Jean Guilaine, spécialiste reconnu depuis plus de 30 ans, propose une compilation d’une quinzaine d’articles et de conférences datant de la fin des années 1990 et réactualisés depuis. Cet éventail, qui s’adresse à l’amateur averti, fournit une vision très complète des connaissances sur le Néolithique de l’Ouest de la Méditerranée. Les articles collectés sont regroupés selon trois thèmes principaux: «la vague» à savoir l’éclosion et la diffusion du Néolithique à partir du Levant en privilégiant la Méditerranée et ses côtes européennes, puis l’évolution des sociétés néolithiques de la Méditerranée occidentale opposées à leurs voisines continentales, enfin «la tombe», l’apparition et l’évolution du mégalithisme. Le champ des études est donc vaste puisqu’il couvre les sociétés néolithiques et du début de l’Age du Bronze des côtes méditerranéennes et de la façade atlantique de l’Europe entre les Xe et IIIe millénaires av. J.-C.

Le recueil commence par la leçon inaugurale de l’auteur, titulaire de la chaire des «civilisations de l’Europe au Néolithique et à l’Age du Bronze» au Collège de France. Il s’agit d’une mise en perspective très généraliste des études néolithiques. Y sont évoqués les aspects des sciences environnementales indispensables à l’étude de l’anthropisation du territoire, du lent passage des espèces sauvages aux domestiques, puis la diffusion du Néolithique par voie maritime en Méditerranée, enfin la hiérarchisation de la société, dont les tombes mégalithiques sont un symptôme, qui préfigure les sociétés urbaines. Cette vue d’ensemble donne un programme des questions qui seront traitées par la suite entre rythmes de diffusion du Néolithique, émergence du mégalithisme, part du symbolisme, …

La révolution néolithique nous fait suivre la sédentarisation des populations, la transition lente entre récolte sélective et agriculture et la transformation progressive des morphologies des animaux. J. Guilaine évoque les foyers dans lesquels émergèrent indépendamment les Néolithiques du Levant, d’Asie, d’Amérique, de Polynésie, d’Afrique et les questions, sans réponse univoque, du pourquoi de ce changement culturel fondamental. Pour la Méditerranée, les débuts de la domestication prennent place au IXe millénaire en Anatolie, puis l’Europe est peu à peu onquise, par voie terrestre ou maritime. Cette conquête se fait en plusieurs temps, avec des pauses, des retours en arrière, des accélérations pendant qu’au Proche-Orient la société se complexifie.

— EXTRAITS DE DONNÉES —
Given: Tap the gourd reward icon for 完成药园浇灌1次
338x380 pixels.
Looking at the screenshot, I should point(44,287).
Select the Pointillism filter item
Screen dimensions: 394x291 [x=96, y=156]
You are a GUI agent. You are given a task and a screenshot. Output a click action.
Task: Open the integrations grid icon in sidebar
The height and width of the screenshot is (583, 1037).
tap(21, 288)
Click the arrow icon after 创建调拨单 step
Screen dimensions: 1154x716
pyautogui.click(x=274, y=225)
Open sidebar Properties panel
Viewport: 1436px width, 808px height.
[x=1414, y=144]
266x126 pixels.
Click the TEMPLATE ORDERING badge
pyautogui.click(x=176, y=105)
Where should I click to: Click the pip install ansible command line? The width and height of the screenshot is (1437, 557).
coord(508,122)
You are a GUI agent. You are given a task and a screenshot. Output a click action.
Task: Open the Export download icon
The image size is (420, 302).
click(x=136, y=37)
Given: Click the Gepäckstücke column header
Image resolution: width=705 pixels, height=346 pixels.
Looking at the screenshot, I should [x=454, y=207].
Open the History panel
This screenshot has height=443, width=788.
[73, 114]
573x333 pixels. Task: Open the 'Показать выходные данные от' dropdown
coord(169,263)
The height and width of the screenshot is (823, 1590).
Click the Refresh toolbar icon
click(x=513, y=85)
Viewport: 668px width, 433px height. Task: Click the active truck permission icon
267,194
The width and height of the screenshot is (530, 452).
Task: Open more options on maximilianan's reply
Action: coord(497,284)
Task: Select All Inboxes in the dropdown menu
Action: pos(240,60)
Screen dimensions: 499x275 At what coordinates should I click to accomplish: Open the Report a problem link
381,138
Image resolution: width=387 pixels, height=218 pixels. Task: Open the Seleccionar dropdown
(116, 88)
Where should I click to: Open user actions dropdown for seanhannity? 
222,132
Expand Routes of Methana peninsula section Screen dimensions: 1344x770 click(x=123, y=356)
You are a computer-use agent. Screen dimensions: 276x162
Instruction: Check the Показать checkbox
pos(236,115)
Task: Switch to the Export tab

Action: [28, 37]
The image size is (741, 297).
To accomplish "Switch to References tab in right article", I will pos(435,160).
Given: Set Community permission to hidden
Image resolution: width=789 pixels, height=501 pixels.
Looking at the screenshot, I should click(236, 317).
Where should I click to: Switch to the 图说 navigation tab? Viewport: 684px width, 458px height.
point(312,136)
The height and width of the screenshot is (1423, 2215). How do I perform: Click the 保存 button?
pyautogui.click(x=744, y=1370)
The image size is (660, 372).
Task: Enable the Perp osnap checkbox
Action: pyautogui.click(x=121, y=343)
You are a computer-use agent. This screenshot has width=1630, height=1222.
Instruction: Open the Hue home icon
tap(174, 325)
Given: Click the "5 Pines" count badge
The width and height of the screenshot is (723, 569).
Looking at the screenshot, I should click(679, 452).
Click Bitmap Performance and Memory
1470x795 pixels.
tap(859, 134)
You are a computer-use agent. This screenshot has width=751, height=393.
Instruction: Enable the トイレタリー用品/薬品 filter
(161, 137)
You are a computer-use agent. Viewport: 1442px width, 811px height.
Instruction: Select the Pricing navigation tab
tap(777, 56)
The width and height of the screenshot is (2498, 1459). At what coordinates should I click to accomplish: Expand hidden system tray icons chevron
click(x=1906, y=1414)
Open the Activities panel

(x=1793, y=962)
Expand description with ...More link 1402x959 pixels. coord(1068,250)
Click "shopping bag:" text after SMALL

— CONSIGNE —
D'après l'extrait sur le Néolithique, dans quelles régions les Néolithiques ont-ils émergé indépendamment ? Nommez-les toutes. Les items proviennent d'une autre source que l'extrait.

— RÉPONSE COMPLÈTE —
Le Levant, l'Asie, l'Amérique, la Polynésie et l'Afrique.